The next day, Turtle drives Bingo and Milly northeast from HQ. At the gravel pit, several parked pickup trucks fly Cascadia flags and boast bumper stickers:
— Our Land, Our Water, FUCK OFF
— We Belong Here, Refugees Don’t
— Trail & Tribe Pride
Half the guys look White. The other half seem American Native. Most have beards and beer bellies.
“Unlikely bedfellows,” Bingo says.
“Don’t like our kind.” Turtle switches the sedan into reverse. “Let’s go.”
Milly chimes in. “I guess a couple of centuries on the same land is long enough to feel like they’re on the same side when barbarians arrive.”
Bingo nods at her insight.
Later, they park in the empty gravel lot of a shooting range. Paint peels from the rickety gun shop’s walls. An antique soda-vending machine rests on a sloping porch. The three get out.
Scratching his head, Turtle examines the machine’s black horizontal slot.

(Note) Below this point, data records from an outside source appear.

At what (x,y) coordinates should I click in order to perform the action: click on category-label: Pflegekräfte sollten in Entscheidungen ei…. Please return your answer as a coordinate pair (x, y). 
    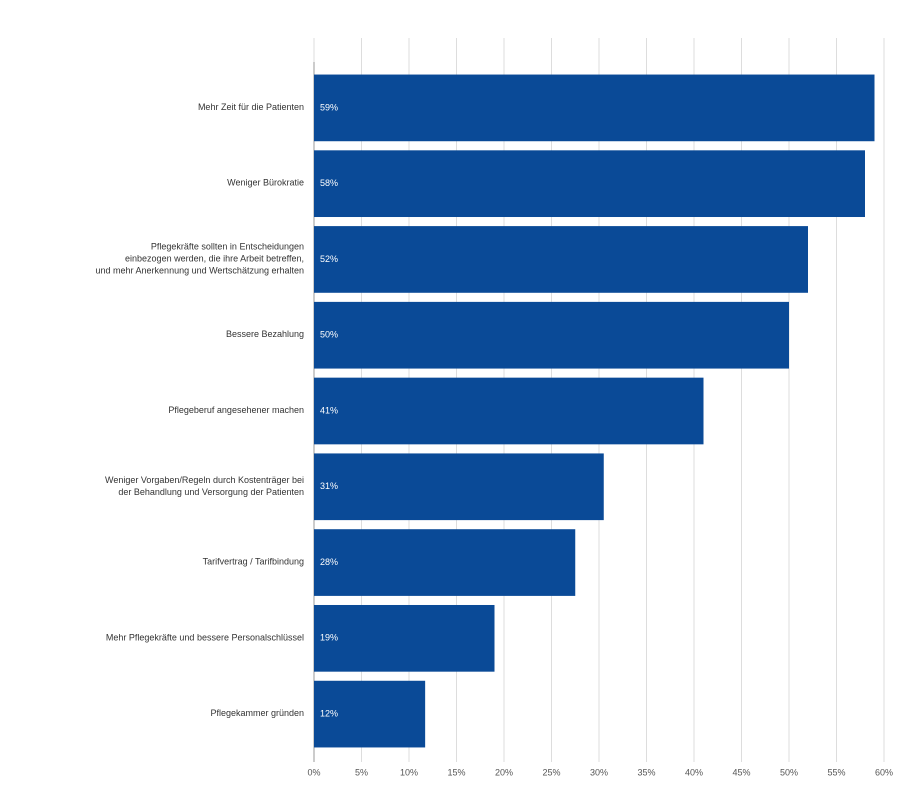
    Looking at the image, I should click on (200, 259).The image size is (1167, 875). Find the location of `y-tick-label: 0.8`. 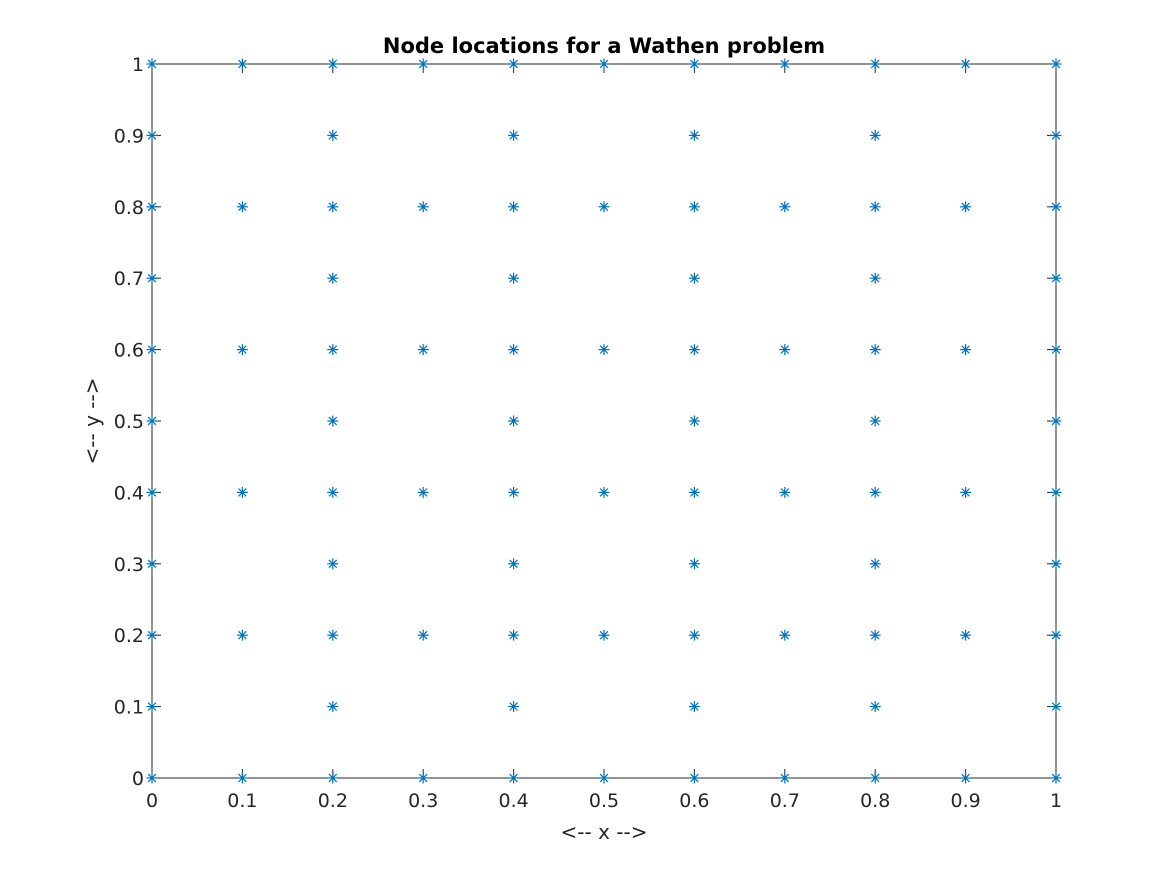

y-tick-label: 0.8 is located at coordinates (129, 208). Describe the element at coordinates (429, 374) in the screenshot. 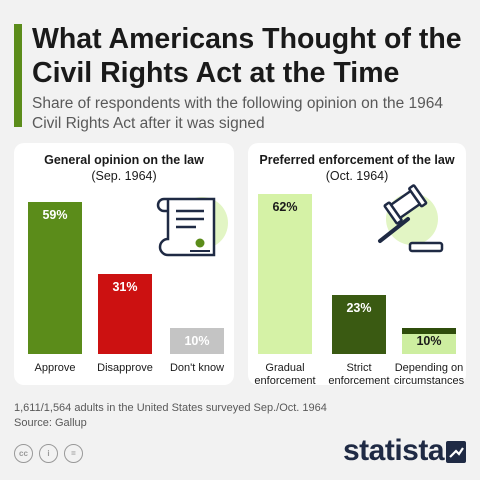

I see `category-label: Depending on circumstances` at that location.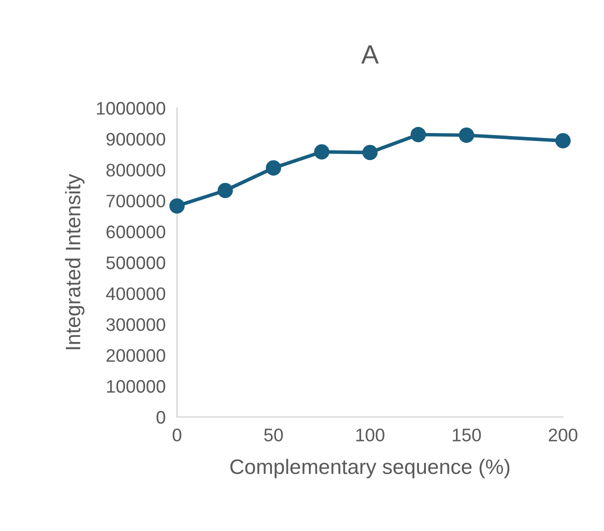 The height and width of the screenshot is (531, 604). Describe the element at coordinates (466, 435) in the screenshot. I see `x-tick-label: 150` at that location.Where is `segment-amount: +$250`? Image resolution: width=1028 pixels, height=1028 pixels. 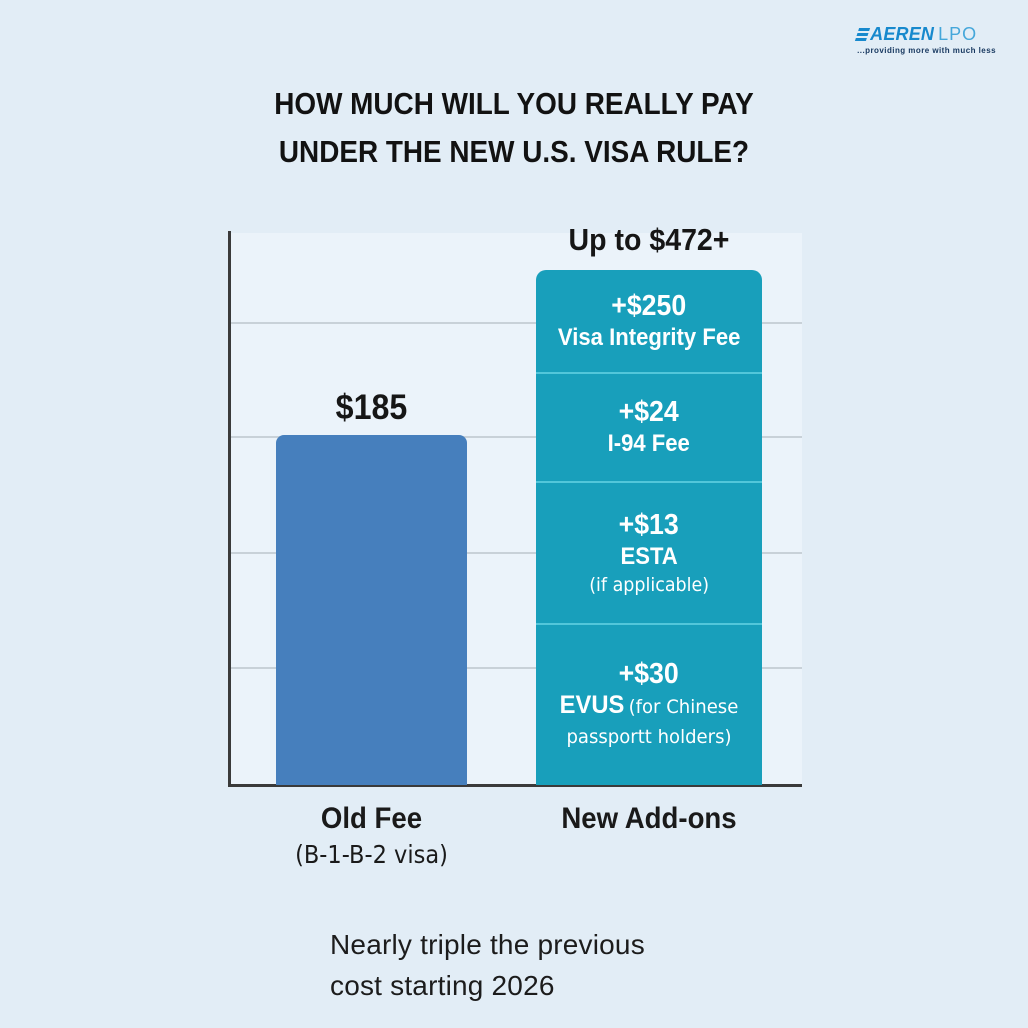 segment-amount: +$250 is located at coordinates (649, 306). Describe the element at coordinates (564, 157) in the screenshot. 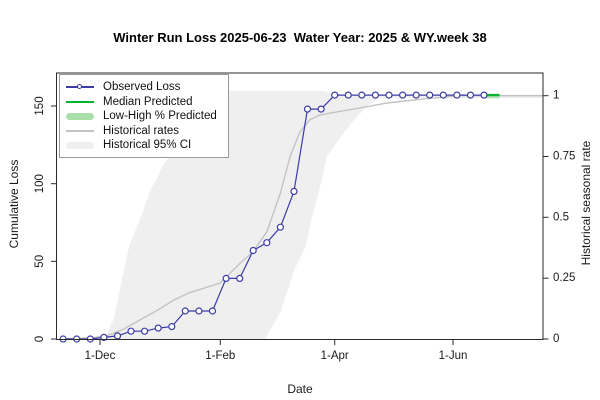

I see `y-tick-label-right: 0.75` at that location.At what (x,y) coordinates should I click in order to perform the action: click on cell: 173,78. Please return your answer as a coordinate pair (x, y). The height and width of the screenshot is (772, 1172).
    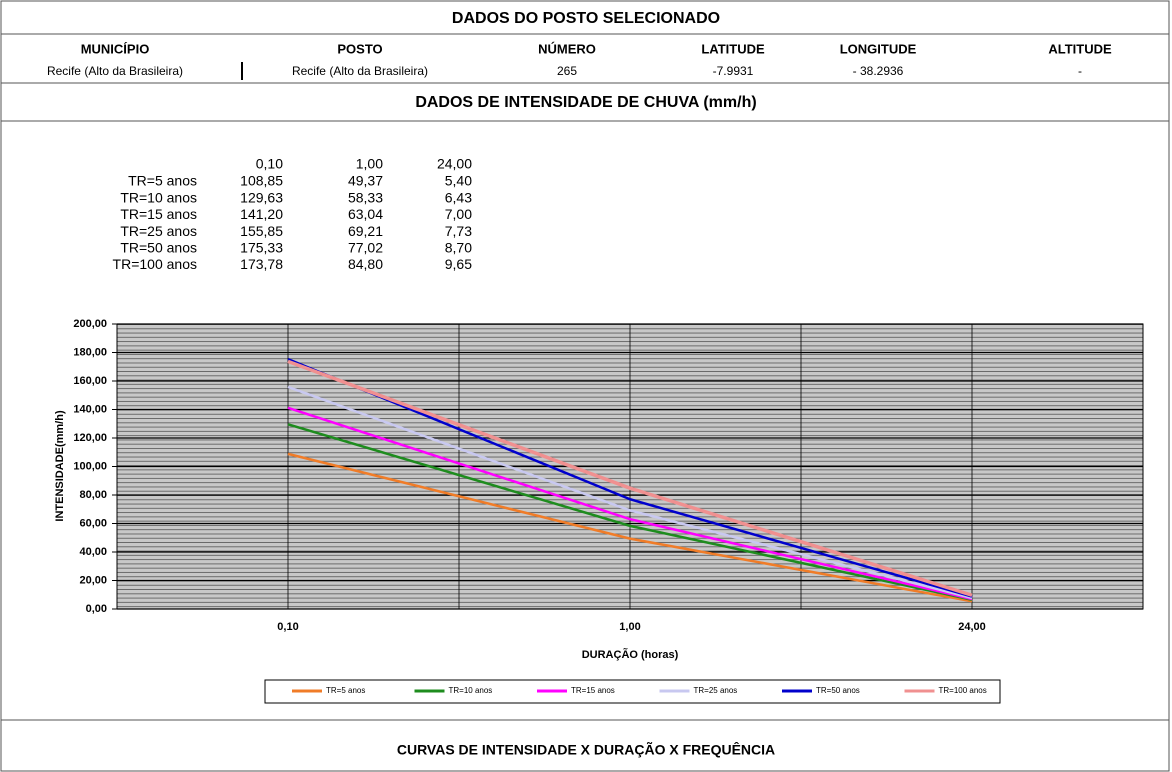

Bingo taps it. “For paper money.”
The older man tending the shop squints, sizing up the trio. He spits out chew over his big, white Santa Claus beard into a paper cup. “No off-range ammo, no bullshit. Whatcha shootin'?” He nods at their gun case.
Turtle flips it open.
The shopkeeper whistles.
Turtle points at Milly.
The shopkeeper jerks his head back. “OK? Young lady, may I touch your shoulder?”
“OK.”
He reaches out and squeezes. “Now flex, please.” He nods, impressed. “Still, you’ll need a new pad.”
Bingo sniffs. “How much?”
“Nothin'”—he spits again—“'cause I’m a real nice guy.” He smiles with brown tobacco teeth and gets to work.
Milly and the boys eat their sack lunches: soy-turkey sandwiches.

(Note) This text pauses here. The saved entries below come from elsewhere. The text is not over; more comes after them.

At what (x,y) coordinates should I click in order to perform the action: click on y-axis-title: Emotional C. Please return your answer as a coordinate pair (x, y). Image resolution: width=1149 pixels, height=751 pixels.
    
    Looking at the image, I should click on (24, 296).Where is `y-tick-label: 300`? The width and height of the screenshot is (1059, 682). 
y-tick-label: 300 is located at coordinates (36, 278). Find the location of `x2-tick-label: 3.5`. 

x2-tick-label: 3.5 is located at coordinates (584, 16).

Sunlight beamed through the window of the old Homestead barn. Engrossed in her reading, Milly hadn’t eaten. She finished the chapter, folded an earmark, and shut the book.
Milly must have seen the last cat because her head spun towards her rifle. The creature must have seen her, too. It ran. Milly reached into her bag and dropped a chunk of real turkey meat. As Milly departed, the cat sniffed over and gobbled it up.
Milly squeezes off the last round from the magazine. She gingerly sets the high-powered rifle on its side, uncocked, bolt up. She places the dust cap on the scope, then walks downrange: multiple bullseyes.
Setting up a new target at the farthest range, Milly squints at the hot sun. Cars pass on the freeway every few seconds. She turns northeast towards snowless summer peaks.